Suyun Güneş Sistemi’nin dışlarında yoğunlaşmış oluşu, sistemin oluşumundan sonra Güneş rüzgarının etkisiyle iç bölgelerden uzaklaştığını gösteriyor. Ayrıca gezegenler oluştukları sırada kızgın birer kaya kütlesiydi ve en azından 200 milyon yıl kadar suyun buharlaşmadan bu kaya kütlelerinin içinde ya da üzerinde bulunması mümkün değildi. Bu nedenle iç gezegenler soğurken çevrelerinde su içeren molekül bulamazlarken, bu moleküller dış gezegenler ve uyduları tarafından yakalandı.
Meteorolojide “kar hattı” diye bir kavram vardır. Bu kavram “karla kaplı dağlık bölgelerde, daima karla kaplı olan bölgenin yükselti bakımından en alt sınırı” şeklinde açıklanıyor. Gökbilimciler de benzer şekilde, suyun buz halinde bulunabileceği Güneş’e en düşük uzaklığa “kar hattı” diyor. Güneş Sistemi’nin kar hattının kabaca Mars ile Jüpiter arasında, asteroit kuşağının dışlarında olduğu tahmin ediliyor. Her ne kadar kesin bir çizgi olmasa da Güneş’e bu hattan daha uzakta olan suyun buz halinde bulunduğu kabul ediliyor.
Atmosferin olmadığı ortamda buz doğrudan su buharına dönüşebiliyor, yani süblimleşebiliyor. Ancak bu, sıvı haldeki suyun buharlaşarak su buharına dönüşmesine göre çok daha yavaş gerçekleşiyor.
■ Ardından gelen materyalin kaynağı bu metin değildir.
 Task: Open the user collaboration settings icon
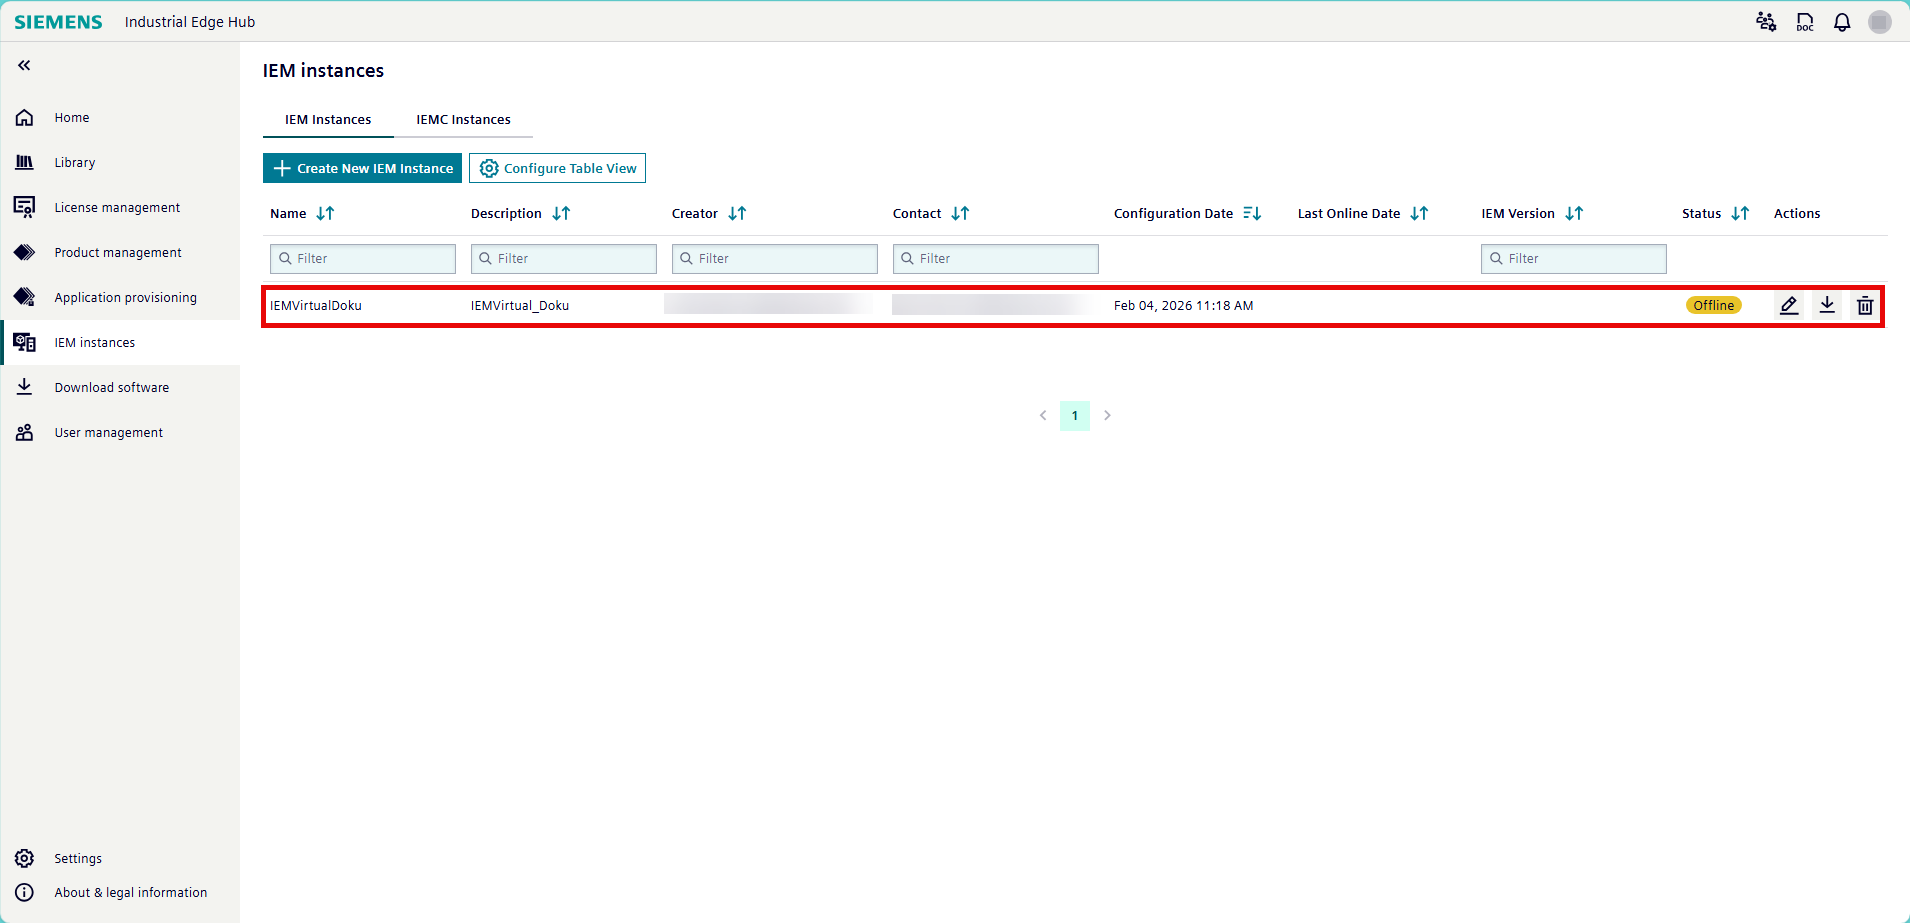coord(1766,21)
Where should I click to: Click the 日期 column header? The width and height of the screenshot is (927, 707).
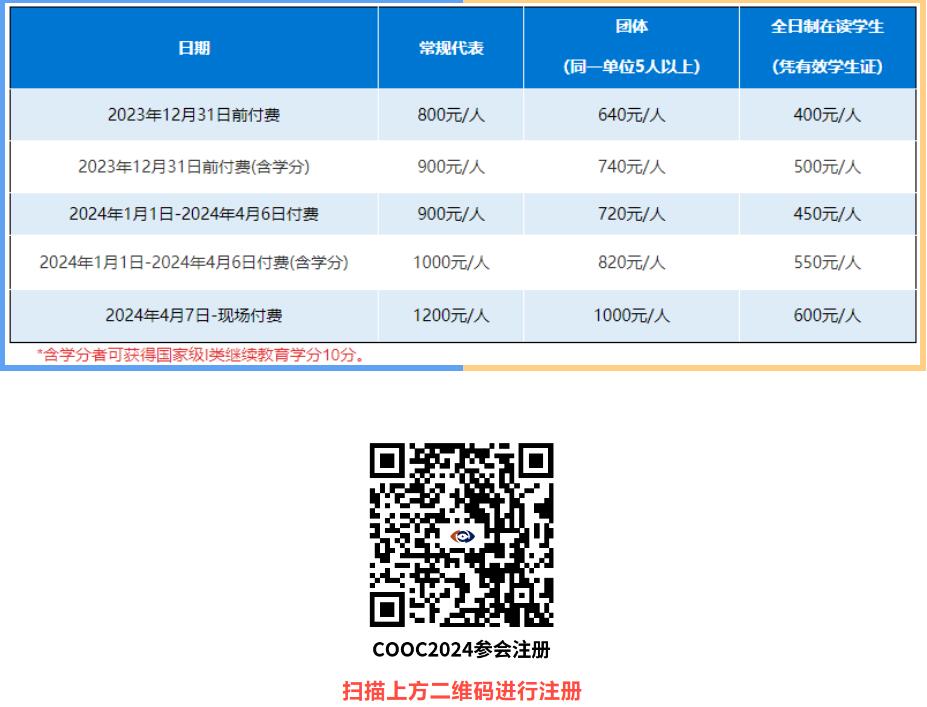[x=194, y=48]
Gezegenler güçlü kütleçekimleri sayesinde sıvı haldeki suyun uzaya kaçmasını önleyebiliyor, ama su toz parçacıklarının, küçük göktaşlarının, kuyrukluyıldızların ve asteroitlerin kütleçekiminden kolayca kaçabiliyor. Bu nedenle özellikle küçük cisimlerin su içermesi ancak kar hattının ötesindelerse mümkün görülüyor. Bunun en güzel göstergesi kuyrukluyıldızlar.